When he got on to the right path, again, he brought these same five qualities to bear, and in this case, they worked. He had conviction in the right thing; he made a persistent effort in the right way; he was mindful of the right things; concentrated in the right way; and gained discernment in the right way. All of these things worked together to bring him the happiness he had been searching for. He was able to prove for himself that, yes, through human effort it is possible to find the highest happiness.

He spent the rest of his life teaching that. The people who listened to him and benefited from practicing based on his teachings passed that teaching down to us. And here we are, with one more year to add to the life of the Buddha’s teachings. What keeps them alive is not the fact that they exist in books on the shelves. They stay alive in our practice. So think of this as a good year to extend the life of the Buddha’s teachings for one more year, at least.

As I said, we don’t know how much more time we have left. As Ajaan Swat once said, the human realm is going to get pretty bad for a while. If, when you die, you have to come back, come back as a deva—better than as a human being. After all, devas can practice, too. And how are you going to get that opportunity?
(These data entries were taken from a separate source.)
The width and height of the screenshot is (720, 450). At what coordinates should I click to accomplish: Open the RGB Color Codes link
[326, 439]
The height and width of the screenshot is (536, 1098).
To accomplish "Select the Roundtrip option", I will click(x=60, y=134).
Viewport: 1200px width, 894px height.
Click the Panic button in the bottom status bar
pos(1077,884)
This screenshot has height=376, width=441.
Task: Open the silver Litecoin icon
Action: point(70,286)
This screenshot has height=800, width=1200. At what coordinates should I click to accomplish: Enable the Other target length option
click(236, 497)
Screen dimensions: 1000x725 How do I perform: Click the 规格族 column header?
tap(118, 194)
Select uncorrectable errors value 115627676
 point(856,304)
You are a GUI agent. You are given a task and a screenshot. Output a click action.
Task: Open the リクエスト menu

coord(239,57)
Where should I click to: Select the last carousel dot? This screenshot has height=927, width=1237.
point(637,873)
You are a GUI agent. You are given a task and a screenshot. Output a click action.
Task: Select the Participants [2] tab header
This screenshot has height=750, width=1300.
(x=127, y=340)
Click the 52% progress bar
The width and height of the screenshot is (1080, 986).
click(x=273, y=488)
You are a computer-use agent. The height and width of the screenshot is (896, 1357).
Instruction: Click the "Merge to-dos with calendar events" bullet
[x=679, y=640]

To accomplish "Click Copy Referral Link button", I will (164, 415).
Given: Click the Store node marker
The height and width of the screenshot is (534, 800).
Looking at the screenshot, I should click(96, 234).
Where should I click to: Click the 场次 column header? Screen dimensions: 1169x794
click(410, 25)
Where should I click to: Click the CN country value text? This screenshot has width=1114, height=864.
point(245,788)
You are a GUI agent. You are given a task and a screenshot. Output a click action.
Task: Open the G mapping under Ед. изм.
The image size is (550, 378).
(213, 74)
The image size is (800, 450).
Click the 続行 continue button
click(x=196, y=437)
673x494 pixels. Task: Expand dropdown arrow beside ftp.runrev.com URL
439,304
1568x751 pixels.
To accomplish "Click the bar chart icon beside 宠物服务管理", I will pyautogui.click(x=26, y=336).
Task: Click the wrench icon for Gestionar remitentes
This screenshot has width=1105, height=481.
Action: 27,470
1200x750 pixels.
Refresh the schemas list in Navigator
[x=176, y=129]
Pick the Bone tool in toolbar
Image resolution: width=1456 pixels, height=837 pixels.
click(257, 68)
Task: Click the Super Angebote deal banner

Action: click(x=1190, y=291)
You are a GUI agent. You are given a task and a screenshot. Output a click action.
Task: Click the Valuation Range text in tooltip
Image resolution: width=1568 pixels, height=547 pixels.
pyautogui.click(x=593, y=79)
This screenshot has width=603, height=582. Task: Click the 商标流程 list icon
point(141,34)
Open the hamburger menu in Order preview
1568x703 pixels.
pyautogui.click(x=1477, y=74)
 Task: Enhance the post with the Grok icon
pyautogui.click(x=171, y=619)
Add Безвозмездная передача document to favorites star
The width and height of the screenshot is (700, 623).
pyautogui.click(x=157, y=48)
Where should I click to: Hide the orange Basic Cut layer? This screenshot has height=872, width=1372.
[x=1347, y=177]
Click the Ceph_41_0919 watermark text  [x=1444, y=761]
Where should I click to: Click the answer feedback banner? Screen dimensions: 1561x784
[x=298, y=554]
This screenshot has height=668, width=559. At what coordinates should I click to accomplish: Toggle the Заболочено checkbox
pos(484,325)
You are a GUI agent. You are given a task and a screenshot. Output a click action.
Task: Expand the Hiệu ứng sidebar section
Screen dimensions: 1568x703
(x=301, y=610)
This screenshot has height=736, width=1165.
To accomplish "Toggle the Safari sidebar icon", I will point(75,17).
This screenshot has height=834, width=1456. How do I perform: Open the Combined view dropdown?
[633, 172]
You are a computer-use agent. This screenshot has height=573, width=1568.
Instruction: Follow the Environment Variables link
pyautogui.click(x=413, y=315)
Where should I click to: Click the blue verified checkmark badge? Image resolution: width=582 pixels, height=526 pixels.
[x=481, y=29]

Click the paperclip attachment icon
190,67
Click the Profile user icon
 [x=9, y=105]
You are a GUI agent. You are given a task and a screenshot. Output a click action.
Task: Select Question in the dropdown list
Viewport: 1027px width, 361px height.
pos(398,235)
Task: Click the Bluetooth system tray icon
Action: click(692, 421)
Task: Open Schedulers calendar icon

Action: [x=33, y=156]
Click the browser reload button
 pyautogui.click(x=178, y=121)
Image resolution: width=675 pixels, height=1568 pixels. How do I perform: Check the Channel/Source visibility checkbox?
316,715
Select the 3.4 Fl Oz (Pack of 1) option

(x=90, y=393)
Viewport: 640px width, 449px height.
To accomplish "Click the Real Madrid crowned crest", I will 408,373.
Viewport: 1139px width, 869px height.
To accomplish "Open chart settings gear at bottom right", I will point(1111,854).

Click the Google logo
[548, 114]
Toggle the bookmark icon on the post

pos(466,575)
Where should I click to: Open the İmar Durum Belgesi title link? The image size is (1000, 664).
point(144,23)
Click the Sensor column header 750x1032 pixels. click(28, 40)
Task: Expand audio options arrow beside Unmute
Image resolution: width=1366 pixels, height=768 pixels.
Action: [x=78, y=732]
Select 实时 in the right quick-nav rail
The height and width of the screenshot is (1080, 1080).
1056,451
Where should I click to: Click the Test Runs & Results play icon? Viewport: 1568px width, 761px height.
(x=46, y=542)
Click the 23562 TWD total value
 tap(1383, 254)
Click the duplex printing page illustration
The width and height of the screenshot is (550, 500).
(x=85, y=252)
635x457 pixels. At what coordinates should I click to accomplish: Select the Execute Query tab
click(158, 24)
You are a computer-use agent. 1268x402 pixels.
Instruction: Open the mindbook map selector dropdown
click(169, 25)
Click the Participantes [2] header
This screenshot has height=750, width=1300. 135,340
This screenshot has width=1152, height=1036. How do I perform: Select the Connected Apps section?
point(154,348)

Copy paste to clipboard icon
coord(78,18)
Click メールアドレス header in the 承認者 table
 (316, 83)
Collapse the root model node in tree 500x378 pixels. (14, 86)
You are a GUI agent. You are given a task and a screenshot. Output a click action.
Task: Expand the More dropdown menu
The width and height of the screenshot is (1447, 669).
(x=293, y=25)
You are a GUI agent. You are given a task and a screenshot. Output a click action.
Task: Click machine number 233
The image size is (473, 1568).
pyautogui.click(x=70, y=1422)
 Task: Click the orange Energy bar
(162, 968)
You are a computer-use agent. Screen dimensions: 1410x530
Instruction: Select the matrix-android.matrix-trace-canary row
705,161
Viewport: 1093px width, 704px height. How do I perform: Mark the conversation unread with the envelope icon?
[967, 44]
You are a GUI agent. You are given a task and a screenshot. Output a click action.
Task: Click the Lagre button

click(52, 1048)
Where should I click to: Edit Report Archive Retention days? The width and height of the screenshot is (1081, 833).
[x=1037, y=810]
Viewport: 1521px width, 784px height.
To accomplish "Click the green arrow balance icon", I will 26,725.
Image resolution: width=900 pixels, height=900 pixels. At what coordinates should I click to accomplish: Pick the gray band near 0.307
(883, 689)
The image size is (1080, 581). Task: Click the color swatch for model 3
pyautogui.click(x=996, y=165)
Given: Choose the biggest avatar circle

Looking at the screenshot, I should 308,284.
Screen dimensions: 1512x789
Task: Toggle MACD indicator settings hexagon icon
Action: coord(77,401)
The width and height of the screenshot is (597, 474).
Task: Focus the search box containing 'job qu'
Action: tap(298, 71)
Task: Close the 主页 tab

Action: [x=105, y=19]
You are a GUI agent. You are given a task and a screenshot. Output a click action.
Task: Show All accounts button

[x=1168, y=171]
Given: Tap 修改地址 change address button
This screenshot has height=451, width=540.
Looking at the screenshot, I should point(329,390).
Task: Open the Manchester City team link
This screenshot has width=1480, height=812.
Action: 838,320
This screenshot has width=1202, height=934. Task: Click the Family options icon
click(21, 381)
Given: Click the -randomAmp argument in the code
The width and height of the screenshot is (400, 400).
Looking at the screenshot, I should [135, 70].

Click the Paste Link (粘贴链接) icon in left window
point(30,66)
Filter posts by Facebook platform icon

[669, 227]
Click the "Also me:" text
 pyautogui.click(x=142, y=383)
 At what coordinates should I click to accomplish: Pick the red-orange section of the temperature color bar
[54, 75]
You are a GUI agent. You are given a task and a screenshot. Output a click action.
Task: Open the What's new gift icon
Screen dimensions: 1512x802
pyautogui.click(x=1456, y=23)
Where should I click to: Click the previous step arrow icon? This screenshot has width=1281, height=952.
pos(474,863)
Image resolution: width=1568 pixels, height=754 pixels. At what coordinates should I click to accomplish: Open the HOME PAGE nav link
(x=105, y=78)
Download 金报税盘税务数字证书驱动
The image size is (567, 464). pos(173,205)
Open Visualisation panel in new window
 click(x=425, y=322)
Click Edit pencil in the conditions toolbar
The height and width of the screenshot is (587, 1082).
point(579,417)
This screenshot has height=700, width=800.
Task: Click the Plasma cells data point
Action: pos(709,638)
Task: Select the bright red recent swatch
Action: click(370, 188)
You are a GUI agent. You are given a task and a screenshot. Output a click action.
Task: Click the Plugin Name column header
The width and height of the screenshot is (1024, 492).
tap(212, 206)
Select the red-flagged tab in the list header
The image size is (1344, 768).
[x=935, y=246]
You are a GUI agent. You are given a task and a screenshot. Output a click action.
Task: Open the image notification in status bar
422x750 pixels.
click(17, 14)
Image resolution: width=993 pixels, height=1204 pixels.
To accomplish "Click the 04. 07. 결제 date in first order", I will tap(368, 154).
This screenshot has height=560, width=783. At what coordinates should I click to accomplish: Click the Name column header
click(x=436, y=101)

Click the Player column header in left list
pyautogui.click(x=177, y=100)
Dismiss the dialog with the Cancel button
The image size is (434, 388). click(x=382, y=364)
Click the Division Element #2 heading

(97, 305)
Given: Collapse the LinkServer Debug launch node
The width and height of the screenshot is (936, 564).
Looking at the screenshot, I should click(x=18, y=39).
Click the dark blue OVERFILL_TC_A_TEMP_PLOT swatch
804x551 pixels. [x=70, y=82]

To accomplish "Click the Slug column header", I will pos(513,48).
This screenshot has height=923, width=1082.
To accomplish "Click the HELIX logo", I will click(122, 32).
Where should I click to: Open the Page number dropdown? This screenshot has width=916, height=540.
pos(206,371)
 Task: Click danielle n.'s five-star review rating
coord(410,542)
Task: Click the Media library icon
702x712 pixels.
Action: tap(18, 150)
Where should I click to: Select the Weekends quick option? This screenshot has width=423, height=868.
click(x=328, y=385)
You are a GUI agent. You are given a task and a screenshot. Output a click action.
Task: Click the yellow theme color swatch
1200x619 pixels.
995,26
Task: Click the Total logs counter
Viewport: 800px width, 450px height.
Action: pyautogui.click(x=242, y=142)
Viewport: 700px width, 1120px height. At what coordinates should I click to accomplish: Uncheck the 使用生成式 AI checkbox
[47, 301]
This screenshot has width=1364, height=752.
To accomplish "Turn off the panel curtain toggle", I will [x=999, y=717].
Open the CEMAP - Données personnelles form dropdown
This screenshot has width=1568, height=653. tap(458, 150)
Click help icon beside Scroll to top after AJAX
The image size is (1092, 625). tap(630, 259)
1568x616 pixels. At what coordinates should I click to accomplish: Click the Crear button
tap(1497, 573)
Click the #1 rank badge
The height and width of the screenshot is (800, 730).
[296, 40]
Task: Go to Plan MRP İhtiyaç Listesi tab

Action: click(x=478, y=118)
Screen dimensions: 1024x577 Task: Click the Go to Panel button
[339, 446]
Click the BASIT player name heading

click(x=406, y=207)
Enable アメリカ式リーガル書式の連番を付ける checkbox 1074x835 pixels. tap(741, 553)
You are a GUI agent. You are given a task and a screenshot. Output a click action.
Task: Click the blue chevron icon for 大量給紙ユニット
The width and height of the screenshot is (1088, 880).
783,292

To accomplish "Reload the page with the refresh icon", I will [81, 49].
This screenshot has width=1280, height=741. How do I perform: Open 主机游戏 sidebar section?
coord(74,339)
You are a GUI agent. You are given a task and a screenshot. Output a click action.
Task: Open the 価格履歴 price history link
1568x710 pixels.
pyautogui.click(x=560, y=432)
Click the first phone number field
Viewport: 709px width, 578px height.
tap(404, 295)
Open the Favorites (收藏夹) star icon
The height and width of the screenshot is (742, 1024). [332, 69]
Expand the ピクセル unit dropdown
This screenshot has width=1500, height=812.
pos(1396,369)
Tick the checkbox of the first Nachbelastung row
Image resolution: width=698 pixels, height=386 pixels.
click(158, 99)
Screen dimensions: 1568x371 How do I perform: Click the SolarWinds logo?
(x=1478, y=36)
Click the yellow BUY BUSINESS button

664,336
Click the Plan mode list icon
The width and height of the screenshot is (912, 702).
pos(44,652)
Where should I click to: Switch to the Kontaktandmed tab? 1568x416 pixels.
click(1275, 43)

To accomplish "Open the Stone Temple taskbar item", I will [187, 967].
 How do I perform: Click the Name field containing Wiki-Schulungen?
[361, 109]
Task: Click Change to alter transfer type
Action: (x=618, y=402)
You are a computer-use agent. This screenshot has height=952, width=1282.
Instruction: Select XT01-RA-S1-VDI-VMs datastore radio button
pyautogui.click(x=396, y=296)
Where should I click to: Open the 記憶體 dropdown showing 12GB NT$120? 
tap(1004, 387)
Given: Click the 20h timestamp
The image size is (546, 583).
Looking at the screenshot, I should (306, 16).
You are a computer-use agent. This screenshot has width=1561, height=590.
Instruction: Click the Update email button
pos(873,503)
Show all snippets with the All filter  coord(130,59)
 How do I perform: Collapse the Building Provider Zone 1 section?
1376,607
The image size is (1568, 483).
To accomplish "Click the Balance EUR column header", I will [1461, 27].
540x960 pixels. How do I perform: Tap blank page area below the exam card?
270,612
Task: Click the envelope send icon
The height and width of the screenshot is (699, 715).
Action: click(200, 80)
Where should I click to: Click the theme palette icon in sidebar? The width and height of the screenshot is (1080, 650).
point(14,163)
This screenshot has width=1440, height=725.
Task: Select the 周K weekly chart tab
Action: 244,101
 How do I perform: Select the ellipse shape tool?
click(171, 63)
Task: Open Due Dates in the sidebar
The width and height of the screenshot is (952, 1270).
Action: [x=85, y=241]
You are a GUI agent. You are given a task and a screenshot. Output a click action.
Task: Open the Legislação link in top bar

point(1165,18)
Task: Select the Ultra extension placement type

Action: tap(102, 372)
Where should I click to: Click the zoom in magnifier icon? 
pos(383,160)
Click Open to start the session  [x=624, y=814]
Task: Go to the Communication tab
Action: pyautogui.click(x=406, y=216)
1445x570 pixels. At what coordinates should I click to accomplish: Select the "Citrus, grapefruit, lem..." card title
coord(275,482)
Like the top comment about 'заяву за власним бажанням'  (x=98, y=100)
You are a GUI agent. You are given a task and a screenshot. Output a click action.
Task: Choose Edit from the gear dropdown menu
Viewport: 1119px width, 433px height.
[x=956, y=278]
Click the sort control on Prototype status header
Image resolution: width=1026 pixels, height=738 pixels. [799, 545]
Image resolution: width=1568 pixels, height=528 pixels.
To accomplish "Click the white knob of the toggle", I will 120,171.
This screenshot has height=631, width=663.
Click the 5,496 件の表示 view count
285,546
By practicing as much as you can right now.

A woman once came to see Luang Pu Dune and said that she didn’t want to practice meditation now because practicing under the current Buddha was really difficult. She was going to wait until the time of Maitreya, the next Buddha, when it’s said that people will find it a lot easier to practice. But as he told her, “If you don’t practice now, you’re not going to get an opportunity to come back then. If you’re lazy now, there’s no opening for lazy people in the time of a Buddha like that.”

So, think about time in whatever way it encourages you to practice right now. After all, where else and when else are you going to practice? This is the time; this is the place. So keep doing your best right here. That’s how you bless yourself here and now.